Carlson has served as president of the American Public Health Association and made history as the youngest president to be elected to the Georgia Public Health Association. She has made it her mission to serve Emory in a multitude of ways, from committees and boards to fundraising and individual giving. She was instrumental in the Seating the Future Campaign, which invited donors to invest in plaques for the auditorium seats in Claudia Nance Rollins Building. The campaign inspired 134 donors to give $33,500 in funding for the Rollins School of Public Health.

>> COMMUNITY IMPACT AWARD

Through this award, the Emory Alumni Association proudly recognizes the extraordinary commitment of alumni who contribute to the good of their communities. Whether through professional or volunteer service, they make a significant and positive impact on the lives of others and embody the values represented in the university’s vision.
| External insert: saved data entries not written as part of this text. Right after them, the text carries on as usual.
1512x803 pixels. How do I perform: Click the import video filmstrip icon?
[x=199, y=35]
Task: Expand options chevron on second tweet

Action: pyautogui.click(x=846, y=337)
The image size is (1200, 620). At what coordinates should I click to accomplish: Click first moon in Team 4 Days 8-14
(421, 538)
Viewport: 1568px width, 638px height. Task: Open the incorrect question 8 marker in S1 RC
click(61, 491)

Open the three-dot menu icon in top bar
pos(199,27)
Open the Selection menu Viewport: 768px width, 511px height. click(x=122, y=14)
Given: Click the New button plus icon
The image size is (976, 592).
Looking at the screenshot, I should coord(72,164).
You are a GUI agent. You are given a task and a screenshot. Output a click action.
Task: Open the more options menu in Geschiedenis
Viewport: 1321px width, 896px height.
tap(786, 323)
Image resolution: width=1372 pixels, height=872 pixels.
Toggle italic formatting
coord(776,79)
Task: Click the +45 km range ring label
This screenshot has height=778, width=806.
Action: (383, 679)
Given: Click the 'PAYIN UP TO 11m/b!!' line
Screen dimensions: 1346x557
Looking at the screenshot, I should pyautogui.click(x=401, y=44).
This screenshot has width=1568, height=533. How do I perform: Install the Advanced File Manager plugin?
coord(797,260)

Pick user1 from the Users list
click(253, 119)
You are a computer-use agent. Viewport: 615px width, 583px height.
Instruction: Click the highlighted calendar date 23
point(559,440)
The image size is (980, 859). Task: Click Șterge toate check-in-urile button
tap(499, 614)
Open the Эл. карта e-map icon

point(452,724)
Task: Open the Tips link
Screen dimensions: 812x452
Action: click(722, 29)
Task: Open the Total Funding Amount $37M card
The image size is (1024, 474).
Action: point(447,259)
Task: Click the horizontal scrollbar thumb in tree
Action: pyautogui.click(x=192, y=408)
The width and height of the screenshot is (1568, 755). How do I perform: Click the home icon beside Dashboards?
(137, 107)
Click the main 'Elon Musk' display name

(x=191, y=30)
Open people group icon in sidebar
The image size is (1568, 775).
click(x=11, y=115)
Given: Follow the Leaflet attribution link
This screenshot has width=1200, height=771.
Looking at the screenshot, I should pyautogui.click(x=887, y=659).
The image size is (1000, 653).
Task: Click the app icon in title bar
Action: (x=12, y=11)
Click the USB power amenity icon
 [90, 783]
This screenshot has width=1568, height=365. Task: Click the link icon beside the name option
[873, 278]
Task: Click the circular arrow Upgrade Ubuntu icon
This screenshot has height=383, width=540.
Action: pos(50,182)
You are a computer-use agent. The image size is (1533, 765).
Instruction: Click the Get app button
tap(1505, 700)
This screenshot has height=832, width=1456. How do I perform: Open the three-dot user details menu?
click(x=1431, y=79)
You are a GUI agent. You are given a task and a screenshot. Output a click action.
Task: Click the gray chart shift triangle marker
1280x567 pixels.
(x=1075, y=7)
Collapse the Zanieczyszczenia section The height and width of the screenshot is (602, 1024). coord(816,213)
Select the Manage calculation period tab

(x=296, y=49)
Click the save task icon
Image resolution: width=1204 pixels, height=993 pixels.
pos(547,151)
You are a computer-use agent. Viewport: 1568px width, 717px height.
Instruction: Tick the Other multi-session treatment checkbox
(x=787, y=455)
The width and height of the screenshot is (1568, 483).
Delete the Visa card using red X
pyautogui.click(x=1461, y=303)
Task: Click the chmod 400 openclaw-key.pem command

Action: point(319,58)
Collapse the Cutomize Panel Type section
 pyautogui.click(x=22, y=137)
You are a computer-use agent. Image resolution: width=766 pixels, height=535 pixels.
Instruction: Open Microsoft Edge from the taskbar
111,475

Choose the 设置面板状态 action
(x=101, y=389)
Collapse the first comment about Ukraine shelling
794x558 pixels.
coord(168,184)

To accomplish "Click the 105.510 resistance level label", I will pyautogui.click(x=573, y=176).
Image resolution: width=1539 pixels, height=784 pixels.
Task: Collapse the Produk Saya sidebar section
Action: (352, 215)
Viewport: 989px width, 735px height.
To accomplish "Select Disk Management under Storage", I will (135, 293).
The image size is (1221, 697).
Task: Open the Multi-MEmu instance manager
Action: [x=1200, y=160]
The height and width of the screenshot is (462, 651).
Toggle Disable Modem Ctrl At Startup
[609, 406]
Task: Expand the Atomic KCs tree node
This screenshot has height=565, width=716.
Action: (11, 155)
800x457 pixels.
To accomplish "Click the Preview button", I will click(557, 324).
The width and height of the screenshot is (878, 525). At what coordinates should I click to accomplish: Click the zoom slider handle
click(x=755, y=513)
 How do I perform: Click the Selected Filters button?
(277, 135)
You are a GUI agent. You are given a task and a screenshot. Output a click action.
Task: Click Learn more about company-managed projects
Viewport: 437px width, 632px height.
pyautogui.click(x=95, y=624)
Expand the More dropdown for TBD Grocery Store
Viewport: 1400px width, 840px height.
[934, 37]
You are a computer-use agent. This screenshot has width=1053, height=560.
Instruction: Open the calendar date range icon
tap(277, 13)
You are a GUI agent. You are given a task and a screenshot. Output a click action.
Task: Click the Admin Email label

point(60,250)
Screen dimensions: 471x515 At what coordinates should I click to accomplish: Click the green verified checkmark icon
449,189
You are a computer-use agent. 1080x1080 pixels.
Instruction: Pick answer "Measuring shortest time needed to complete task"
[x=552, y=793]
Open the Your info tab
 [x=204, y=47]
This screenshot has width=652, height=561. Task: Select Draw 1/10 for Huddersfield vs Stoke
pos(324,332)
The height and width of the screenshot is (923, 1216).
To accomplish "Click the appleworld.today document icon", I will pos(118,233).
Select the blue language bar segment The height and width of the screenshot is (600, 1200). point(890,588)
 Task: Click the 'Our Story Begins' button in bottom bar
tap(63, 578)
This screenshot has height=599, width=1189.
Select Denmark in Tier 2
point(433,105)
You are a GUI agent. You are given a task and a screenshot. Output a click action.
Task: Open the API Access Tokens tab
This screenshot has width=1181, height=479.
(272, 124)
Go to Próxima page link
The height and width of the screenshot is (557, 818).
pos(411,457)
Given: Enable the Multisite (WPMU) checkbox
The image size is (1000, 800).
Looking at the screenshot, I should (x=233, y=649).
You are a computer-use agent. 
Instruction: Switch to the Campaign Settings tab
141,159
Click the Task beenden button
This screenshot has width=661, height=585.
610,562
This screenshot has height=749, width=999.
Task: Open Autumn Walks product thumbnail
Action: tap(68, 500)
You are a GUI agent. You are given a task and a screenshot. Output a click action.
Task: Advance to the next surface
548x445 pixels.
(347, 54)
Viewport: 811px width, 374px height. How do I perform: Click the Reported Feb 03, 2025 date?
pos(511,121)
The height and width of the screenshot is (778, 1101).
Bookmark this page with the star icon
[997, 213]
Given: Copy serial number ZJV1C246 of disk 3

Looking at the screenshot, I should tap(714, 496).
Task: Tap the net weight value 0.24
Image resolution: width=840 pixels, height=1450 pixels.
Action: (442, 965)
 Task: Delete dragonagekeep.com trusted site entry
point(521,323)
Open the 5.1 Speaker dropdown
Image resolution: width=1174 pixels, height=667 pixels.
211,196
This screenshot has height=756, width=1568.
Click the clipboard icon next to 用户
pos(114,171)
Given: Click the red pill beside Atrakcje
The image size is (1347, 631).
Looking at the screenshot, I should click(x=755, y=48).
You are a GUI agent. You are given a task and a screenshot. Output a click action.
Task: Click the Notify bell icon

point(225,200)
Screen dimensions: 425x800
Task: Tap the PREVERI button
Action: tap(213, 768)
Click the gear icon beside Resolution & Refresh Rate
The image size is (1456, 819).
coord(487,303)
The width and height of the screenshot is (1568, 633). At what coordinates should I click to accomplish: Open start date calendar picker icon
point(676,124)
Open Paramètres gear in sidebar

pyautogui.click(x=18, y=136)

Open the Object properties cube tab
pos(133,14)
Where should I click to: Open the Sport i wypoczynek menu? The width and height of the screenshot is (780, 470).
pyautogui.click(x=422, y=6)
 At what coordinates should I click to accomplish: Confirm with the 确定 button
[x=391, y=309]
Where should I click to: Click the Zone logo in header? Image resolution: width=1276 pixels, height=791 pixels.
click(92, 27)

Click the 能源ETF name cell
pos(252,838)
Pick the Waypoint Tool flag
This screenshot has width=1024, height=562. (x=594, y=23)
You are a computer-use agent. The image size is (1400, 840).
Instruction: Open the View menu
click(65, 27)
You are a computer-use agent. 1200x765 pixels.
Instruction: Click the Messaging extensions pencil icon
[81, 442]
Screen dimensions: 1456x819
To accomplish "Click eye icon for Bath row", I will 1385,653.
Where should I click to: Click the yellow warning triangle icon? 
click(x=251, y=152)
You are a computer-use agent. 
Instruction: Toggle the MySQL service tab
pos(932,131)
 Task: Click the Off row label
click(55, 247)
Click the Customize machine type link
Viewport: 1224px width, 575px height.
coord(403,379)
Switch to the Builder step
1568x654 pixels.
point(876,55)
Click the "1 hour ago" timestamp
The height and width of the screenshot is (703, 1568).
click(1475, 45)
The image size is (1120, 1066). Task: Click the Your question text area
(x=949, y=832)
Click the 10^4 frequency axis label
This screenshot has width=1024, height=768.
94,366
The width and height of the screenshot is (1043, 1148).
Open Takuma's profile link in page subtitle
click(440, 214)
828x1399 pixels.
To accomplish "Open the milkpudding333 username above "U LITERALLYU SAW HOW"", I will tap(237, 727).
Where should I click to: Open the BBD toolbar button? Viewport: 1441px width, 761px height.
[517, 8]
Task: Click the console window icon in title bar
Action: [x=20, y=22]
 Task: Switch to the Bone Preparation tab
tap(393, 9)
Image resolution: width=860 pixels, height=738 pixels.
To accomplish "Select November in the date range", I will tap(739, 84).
This year’s recipients are:

Gulshan Harjee 82M 85MR

2022 Community Impact Award Recipient

Gulshan Harjee’s life oftentimes has felt like a series of tests. She grew up in a small village in Tanzania with limited access to health care. In high school, she contracted malaria that nearly killed her. As nationalism began to sweep through East Africa, she decided to flee her home country. Later in her life, she suffered the unimaginable loss of her husband to a mass shooting. And when there seemed to be a respite from these unending tests, Harjee learned she had cancer, which she would inevitably beat.

While Harjee’s life has been one of struggle, it has also been one of resilience, tenderness, and an unrelenting wish to return the kindnesses she has received during hard times. Her crowning jewel in that mission is the Clarkston Community Health Center. She co-founded this free clinic, which serves the immigrant, refugee, uninsured, and underinsured population of Clarkston and metro Atlanta. The clinic has encountered more than ten thousand patients with a staff of only one part-time coordinator. The clinic is currently serving 5,900 patients on an annual basis. Harjee has made that possible by giving medical, nursing, and public health students from Emory and several other Georgia universities opportunities to train and become better, more empathetic practitioners.

Trish Miller 17PH 2022 Community Impact Award Recipient

Trish Miller was nineteen years old when she dove headfirst into twelve-foot-deep water. It was spring break, and after a fifteen-minute swim lesson from friends, she mustered the courage to take the leap. Adrenaline soaring, her body crashed into the water. It was a frantic few moments before Miller realized that she had no idea how to float or tread water. Luckily, her friends sprang into action and saved her life.

She went on to learn that experiences like hers were far too common. In fact, drowning deaths are the second-leading cause of death in children seventeen years and under. For Black children, the rates are even higher than for their Hispanic and white counterparts.

Faced with her own experience and alarming statistics, Miller knew what she had to do.

In 2017, she founded SwemKids. The school-based water safety and swimming instruction program transports elementary and middle school students to local pools as part of their school’s curriculum. The organization aims to break two large barriers for Black children learning to swim: access and affordability.

Miller is shining a light on the racial disparities and health inequities that have persisted for generations. With each lesson given at SwemKids, she is envisioning a new way for Black communities to approach swimming.